En un giro táctico dentro del conflicto, el presidente Volodimir Zelenski informó ayer que la infraestructura energética de Ucrania —fuera de las zonas de combate directo— ha tenido un respiro de los ataques masivos con misiles y drones shahed. Esta pausa llega en el momento más crudo del invierno, donde las temperaturas récord amenazan la supervivencia de miles de civiles.
El cese de hostilidades contra la red eléctrica fue gestionado personalmente por el presidente de Estados Unidos, Donald Trump, quien el pasado 29 de enero anunció que Vladimir Putin accedió a suspender estos bombardeos específicos por el lapso de una semana. "Ha sido muy agradable", comentó Trump tras la respuesta del líder ruso.

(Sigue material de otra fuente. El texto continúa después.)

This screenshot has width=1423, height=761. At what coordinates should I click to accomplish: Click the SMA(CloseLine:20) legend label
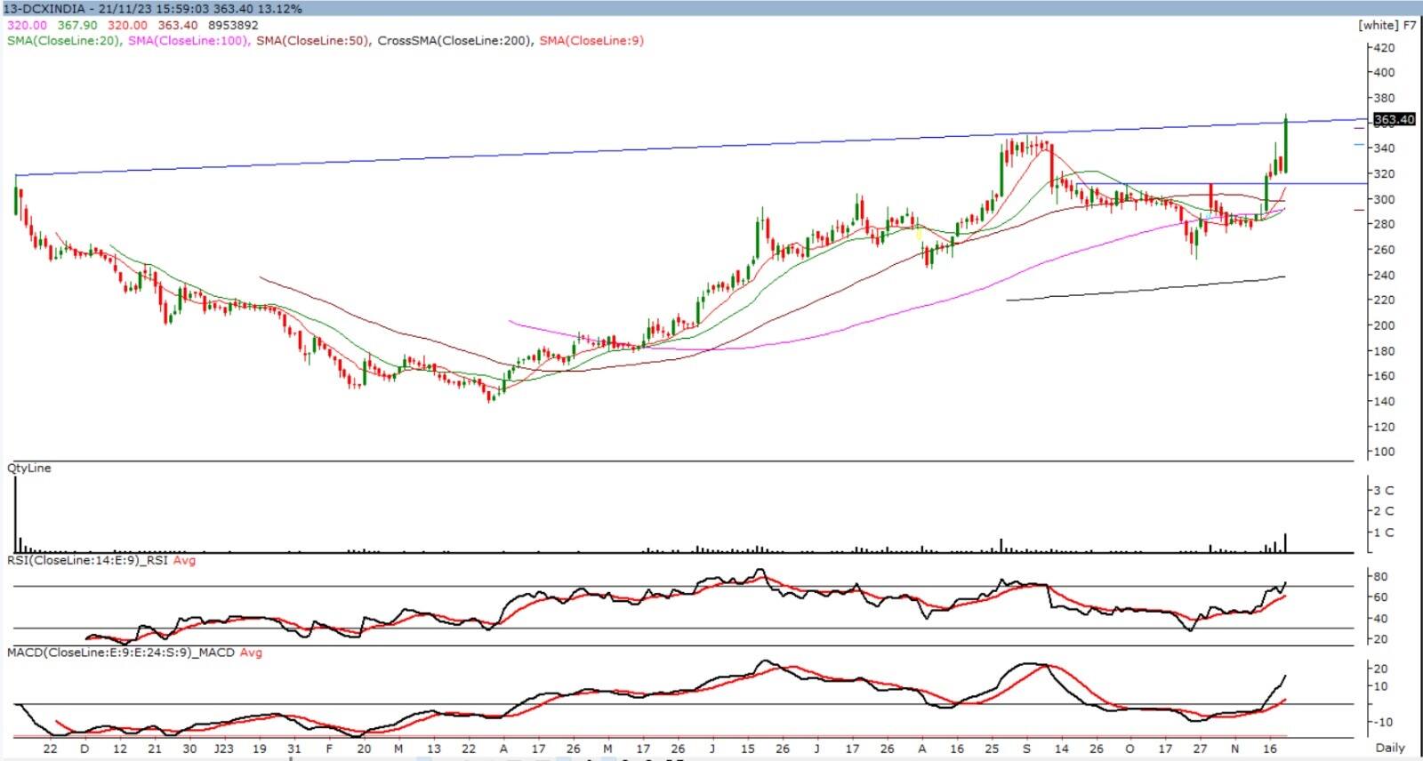(x=63, y=41)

Pese a la tregua energética, Zelenski advirtió que Rusia no ha detenido su ofensiva, sino que la ha desplazado hacia la red logística nacional. En los últimos días, instalaciones ferroviarias en puntos clave como Dnipró y Zaporiyia han sido blanco de ataques deliberados.
“Concentran su terrorismo contra nuestra logística, principalmente los ferrocarriles”, acusó el mandatario ucraniano. Esta táctica busca interrumpir el transporte de suministros esenciales y ayuda humanitaria, manteniendo la presión sobre el Estado ucraniano mientras la capital, Kiev, aún lidia con más de 200 viviendas sin calefacción debido a fallas técnicas derivadas de bombardeos anteriores.
Bajo este escenario de tensa calma, una delegación ucraniana partió rumbo a los Emiratos Árabes Unidos. En Abu Dabi se llevará a cabo una nueva ronda de negociaciones trilaterales con representantes de Rusia y Estados Unidos mañana miércoles 4 y el jueves 5 de febrero.
Zelenski se mostró cauteloso pero propositivo: “Hay cosas que se pueden acordar. Estamos listos para las garantías de seguridad”. El objetivo de este encuentro es explorar un camino hacia el fin de las hostilidades y una paz duradera que proteja la infraestructura crítica y el bienestar de los ciudadanos ucranianos.
Gestión: Realizada por Donald Trump ante el frío extremo (-20°C).
Alcance: Suspensión de ataques energéticos masivos lejos del frente por una semana.
Incumplimiento parcial: Rusia mantiene ataques en zonas fronterizas y contra trenes.
Próximo paso: Mesa de negociación en Emiratos Árabes (4-5 de febrero).